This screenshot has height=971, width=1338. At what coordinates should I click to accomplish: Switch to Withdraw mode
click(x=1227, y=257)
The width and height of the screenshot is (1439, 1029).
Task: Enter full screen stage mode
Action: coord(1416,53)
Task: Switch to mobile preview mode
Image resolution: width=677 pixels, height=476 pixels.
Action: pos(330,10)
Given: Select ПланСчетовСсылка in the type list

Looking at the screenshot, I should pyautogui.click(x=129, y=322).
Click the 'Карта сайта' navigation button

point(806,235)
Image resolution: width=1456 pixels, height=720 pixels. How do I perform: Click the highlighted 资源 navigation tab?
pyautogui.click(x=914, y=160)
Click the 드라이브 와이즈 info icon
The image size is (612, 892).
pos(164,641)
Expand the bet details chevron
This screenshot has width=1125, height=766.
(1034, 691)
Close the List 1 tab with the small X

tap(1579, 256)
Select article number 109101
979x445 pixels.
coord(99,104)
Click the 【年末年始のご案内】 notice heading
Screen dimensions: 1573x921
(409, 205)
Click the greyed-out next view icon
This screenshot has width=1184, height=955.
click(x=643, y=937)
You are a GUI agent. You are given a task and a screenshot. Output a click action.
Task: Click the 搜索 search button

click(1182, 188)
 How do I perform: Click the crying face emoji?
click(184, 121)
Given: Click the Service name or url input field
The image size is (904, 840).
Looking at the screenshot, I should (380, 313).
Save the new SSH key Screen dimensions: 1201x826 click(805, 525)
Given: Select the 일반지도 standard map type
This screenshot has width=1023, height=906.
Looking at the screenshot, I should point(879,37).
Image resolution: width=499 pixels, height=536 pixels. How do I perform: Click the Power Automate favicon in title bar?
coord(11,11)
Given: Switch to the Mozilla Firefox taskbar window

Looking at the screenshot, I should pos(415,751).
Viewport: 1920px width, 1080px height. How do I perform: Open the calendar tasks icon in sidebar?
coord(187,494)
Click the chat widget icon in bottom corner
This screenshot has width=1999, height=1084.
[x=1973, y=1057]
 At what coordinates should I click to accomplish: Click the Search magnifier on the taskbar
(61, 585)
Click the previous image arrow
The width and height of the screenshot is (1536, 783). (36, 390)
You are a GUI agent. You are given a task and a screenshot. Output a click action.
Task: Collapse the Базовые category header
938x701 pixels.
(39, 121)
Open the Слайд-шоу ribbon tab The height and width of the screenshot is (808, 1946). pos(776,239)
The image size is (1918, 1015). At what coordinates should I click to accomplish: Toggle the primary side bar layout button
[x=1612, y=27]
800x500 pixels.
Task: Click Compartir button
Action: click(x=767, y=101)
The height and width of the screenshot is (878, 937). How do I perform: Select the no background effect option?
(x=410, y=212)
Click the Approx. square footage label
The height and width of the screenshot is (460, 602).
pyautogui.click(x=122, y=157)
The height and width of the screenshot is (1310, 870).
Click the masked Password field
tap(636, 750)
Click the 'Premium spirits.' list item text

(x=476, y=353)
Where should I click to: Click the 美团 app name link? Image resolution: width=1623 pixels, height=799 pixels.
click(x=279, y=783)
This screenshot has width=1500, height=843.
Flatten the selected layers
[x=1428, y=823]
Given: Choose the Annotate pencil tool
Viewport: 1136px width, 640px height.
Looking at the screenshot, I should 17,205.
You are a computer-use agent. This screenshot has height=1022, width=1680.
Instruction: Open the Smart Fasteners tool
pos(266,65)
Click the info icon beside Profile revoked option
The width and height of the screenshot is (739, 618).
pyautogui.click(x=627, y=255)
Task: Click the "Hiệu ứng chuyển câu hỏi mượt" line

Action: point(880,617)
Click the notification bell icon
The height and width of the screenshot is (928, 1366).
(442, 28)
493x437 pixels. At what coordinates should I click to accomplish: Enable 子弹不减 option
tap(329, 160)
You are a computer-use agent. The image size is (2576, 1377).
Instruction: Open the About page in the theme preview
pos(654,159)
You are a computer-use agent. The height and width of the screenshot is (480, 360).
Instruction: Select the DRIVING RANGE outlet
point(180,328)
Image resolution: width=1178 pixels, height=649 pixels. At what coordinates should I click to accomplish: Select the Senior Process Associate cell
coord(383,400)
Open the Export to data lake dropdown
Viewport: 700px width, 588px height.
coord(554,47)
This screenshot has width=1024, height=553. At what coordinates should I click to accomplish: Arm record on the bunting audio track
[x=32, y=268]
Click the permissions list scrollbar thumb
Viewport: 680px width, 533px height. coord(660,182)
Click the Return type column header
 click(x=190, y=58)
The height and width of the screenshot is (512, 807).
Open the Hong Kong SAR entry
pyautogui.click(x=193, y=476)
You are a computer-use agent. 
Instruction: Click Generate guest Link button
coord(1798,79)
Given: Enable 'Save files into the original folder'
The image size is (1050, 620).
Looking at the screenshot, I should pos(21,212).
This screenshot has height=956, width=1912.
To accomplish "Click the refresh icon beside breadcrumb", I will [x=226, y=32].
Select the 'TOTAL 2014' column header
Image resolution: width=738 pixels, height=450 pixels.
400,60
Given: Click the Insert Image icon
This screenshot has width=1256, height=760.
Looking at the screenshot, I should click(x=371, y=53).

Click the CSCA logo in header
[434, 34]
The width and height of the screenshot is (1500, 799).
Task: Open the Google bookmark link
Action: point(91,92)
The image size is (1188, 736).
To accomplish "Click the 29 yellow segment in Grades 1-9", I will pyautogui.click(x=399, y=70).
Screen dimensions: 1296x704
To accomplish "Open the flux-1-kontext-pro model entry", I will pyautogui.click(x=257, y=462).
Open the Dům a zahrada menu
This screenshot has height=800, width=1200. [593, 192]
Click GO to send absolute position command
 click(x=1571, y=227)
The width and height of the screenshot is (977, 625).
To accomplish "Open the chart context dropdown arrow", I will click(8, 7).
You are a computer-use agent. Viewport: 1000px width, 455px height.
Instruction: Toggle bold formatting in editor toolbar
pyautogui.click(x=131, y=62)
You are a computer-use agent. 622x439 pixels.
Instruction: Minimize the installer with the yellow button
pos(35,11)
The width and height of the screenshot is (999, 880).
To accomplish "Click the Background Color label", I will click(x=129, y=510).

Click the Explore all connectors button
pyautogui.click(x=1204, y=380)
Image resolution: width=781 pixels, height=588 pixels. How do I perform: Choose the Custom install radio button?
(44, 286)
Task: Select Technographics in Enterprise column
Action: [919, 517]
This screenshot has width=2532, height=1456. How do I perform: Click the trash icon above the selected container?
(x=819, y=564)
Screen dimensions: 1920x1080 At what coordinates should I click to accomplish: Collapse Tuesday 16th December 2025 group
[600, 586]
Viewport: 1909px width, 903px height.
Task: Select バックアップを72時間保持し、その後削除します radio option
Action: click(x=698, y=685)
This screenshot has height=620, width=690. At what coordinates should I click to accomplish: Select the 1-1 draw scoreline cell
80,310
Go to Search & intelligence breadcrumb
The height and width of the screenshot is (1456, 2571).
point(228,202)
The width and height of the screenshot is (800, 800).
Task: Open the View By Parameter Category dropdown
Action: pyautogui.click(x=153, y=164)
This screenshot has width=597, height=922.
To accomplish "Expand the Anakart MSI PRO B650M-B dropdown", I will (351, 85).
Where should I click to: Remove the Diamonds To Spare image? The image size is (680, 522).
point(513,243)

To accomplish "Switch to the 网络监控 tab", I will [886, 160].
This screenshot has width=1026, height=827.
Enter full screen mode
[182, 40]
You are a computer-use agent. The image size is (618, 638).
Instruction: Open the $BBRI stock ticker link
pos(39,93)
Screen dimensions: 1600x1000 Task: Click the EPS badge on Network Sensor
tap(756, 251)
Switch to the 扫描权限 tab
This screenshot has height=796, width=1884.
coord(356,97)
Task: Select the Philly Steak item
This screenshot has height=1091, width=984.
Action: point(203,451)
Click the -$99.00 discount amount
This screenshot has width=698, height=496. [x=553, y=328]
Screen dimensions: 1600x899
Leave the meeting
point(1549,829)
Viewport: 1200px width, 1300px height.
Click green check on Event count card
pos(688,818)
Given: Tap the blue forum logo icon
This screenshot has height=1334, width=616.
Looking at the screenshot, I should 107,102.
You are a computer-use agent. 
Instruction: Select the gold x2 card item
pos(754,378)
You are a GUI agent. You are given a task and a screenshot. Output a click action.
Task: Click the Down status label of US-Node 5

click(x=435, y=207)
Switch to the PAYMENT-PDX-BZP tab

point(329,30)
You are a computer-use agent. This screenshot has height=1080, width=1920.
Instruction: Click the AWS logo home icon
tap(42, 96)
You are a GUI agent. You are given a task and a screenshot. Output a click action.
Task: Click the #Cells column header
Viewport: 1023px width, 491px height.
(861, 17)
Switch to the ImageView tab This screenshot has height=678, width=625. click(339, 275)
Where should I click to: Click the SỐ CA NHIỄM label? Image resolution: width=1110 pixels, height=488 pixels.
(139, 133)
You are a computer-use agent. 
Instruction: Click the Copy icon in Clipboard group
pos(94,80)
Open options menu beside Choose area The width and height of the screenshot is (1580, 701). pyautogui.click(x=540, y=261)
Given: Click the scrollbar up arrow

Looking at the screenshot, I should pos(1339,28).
· · · · ·
What you will do:
Copy the rows again from the very first one down through the line containing "point(806,235)", swapping "Withdraw" for "Deposit" and leaving everything else untouched.

Response:
This screenshot has height=971, width=1338. At what coordinates should I click to accomplish: Switch to Deposit mode
click(x=1227, y=257)
The width and height of the screenshot is (1439, 1029).
Task: Enter full screen stage mode
Action: coord(1416,53)
Task: Switch to mobile preview mode
Image resolution: width=677 pixels, height=476 pixels.
Action: pos(330,10)
Given: Select ПланСчетовСсылка in the type list

Looking at the screenshot, I should pyautogui.click(x=129, y=322).
Click the 'Карта сайта' navigation button

point(806,235)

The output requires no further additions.